MASN fired Kolko and Porter amidst a round of layoffs at the network before the 2021 season, over the Nationals' objections. The Nationals hired Kolko directly to keep him on the broadcast team, an unusual arrangement between a team and its broadcaster. As longtime play-by-play announcer Bob Carpenter scaled down his commitments in his last few years covering the Nationals, before retiring at the end of the 2025 season, Kolko increasingly stepped in for Carpenter on MASN broadcasts. Kolko also continued to appear occasionally on MLB Network and MLB Network Radio.

The Nationals and MLB Local Media announced a new television broadcast partnership ahead of the 2026 season. Kolko now serves as play-by-play commentator on Nationals.TV, the team's new channel.

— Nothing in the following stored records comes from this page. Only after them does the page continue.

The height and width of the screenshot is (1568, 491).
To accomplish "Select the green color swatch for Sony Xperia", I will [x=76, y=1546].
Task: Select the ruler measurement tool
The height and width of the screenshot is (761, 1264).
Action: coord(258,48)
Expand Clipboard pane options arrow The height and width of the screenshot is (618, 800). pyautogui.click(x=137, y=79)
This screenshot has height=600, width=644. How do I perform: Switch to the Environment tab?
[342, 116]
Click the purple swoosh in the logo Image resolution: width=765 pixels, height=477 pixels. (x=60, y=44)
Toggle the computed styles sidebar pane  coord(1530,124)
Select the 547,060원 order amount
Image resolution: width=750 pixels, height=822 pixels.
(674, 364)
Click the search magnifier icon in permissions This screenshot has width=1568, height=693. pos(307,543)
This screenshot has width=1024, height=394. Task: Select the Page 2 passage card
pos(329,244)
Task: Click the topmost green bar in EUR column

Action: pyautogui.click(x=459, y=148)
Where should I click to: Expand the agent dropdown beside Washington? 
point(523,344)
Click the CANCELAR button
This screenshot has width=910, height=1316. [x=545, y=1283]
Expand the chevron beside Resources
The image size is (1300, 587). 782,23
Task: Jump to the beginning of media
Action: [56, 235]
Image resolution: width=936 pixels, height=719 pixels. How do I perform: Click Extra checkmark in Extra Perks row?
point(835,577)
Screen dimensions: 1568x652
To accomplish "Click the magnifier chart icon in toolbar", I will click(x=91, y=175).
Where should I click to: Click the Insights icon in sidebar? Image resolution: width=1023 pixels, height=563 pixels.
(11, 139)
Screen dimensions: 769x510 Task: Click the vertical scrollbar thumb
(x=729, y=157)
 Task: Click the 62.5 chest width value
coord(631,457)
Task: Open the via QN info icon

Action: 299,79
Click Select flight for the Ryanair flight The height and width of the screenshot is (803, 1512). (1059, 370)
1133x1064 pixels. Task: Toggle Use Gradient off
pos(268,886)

Kolko has also hosted several podcasts about the Nationals, including Between Innings with Dan Kolko, Nats Insider, and—alongside former Nationals star Ryan Zimmerman—The 11th Inning with Kolko & Zim.

===Other work===
Outside of his baseball commentary, Kolko has appeared as a college basketball commentator for FOX Sports. He has also appeared in television commercials, including as a "host" in regional commercials for Toyota in 2013, with then-Nationals players Bryce Harper and Stephen Strasburg.

==Personal life==
Kolko lives in the Navy Yard neighborhood of Washington, D.C., with his wife, Aly.

As a University of Delaware alum and former Blue Hens sports commentator, Kolko has remained a Delaware fan. He was inducted into the Greater Washington Jewish Sports Hall of Fame in 2025.